__Fragmento seleccionado__.
☆ ☆ ☆ ☆ ☆

En aquella mañana del 19 de julio de 1985, el viajante de joyería Domingo Martínez Andrés tomó su vehículo como hacía otras veces con destino a Calahorra. Llevaba material valorado en unos treinta millones de pesetas (unos 180.000 euros al cambio actual). En esta ocasión iba acompañado de una segunda persona, aparentemente amigo íntimo con quien había compartido muy buenos momentos, el subcomisario Justino Gonzalo Ruiz. El vendedor jamás sospechó que aquella compañía se iba a convertir en fatal y terminaría con su existencia a la temprana edad de tan solo 43 años.

☆ ☆ ☆ ☆ ☆

__Líneas extraídas__.

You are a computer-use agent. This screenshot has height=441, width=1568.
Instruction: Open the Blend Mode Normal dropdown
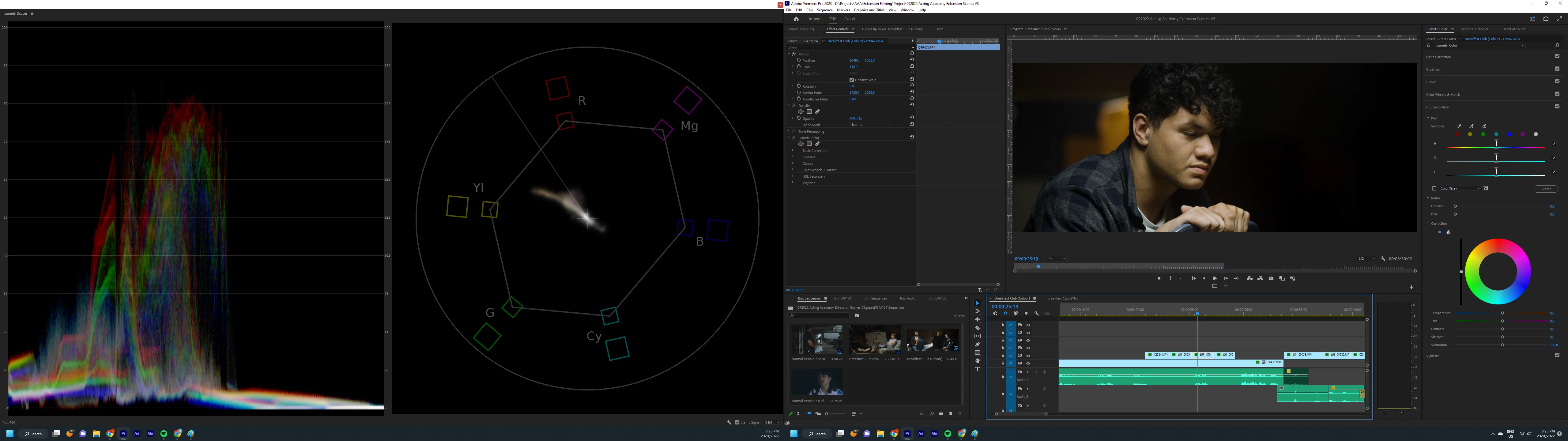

☆ ☆ ☆ ☆ ☆

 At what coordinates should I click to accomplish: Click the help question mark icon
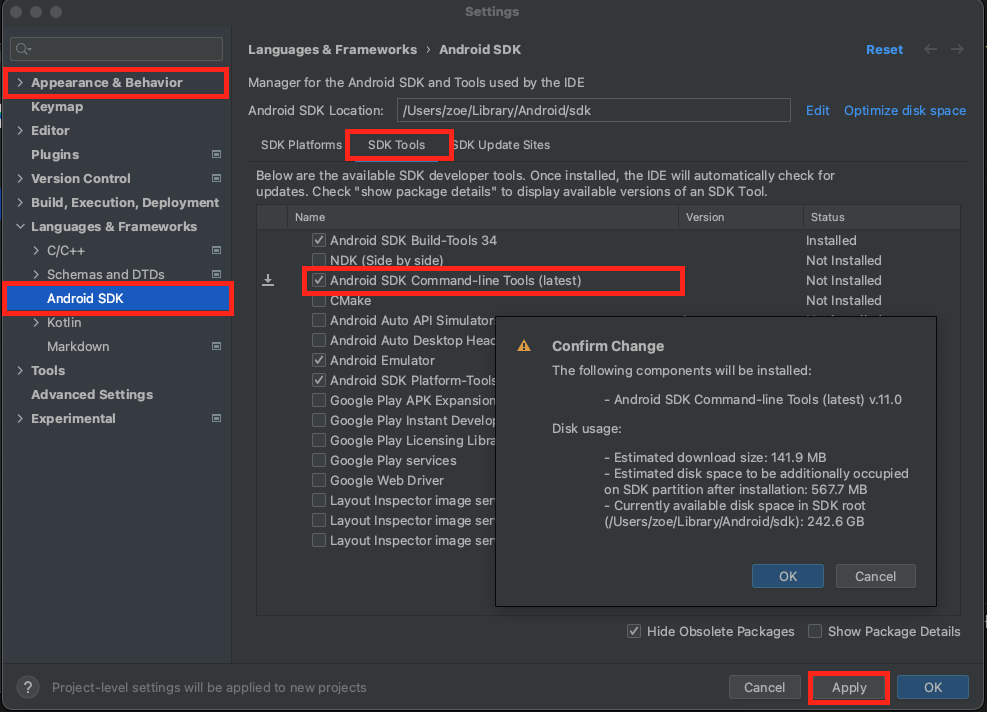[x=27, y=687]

☆ ☆ ☆ ☆ ☆

__Partes del ejercicio__.
a) Transcribe del fragmento sobre el viajante de joyería el tramo que va desde "En aquella mañana" hasta "solo 43 años.".
b) Responde según el fragmento sobre el viajante de joyería:
(i) ¿Hacia qué localidad se dirigía con su vehículo?
(ii) ¿Qué cargo tenía la persona que lo acompañaba?
(iii) ¿A qué edad terminó su existencia?
c) Prosigue el fragmento sobre el viajante de joyería a partir de su última oración.

__Respuestas__.
a)
En aquella mañana del 19 de julio de 1985, el viajante de joyería Domingo Martínez Andrés tomó su vehículo como hacía otras veces con destino a Calahorra. Llevaba material valorado en unos treinta millones de pesetas (unos 180.000 euros al cambio actual). En esta ocasión iba acompañado de una segunda persona, aparentemente amigo íntimo con quien había compartido muy buenos momentos, el subcomisario Justino Gonzalo Ruiz. El vendedor jamás sospechó que aquella compañía se iba a convertir en fatal y terminaría con su existencia a la temprana edad de tan solo 43 años.

b)
(i) Calahorra.
(ii) Subcomisario.
(iii) A los 43 años.

c)
En un momento dado, el hombre que iba sentado en el asiento del copiloto le expresó la necesidad de que detuviese el vehículo, pues le urgía una necesidad fisiológica. Ante la insistencia de su acompañante, a pesar de que acababan de salir de Logroño, Domingo accedió a las pretensiones de quien iba a convertirse en su dramático verdugo. Detuvo el coche junto a unos árboles, introduciéndolo por un camino rural. El joyero también descendió del automóvil para vigilar su mercancía. Apenas lo hizo, el malvado subcomisario le descerrajó los sesos de un único disparo en la cabeza. Después introduciría su cadáver en el maletero del coche y lo transportaría hasta la vitoriana Plaza de la Zumaquera, en la que sería encontrado el cadáver del conocido viajante al día siguiente, 20 de julio de 1985 por la Polícía Local de Vitoria, que pudo observar como un hilo de sangre bajaba del maletero, lo que, lógicamente, levantaría sus sospechas.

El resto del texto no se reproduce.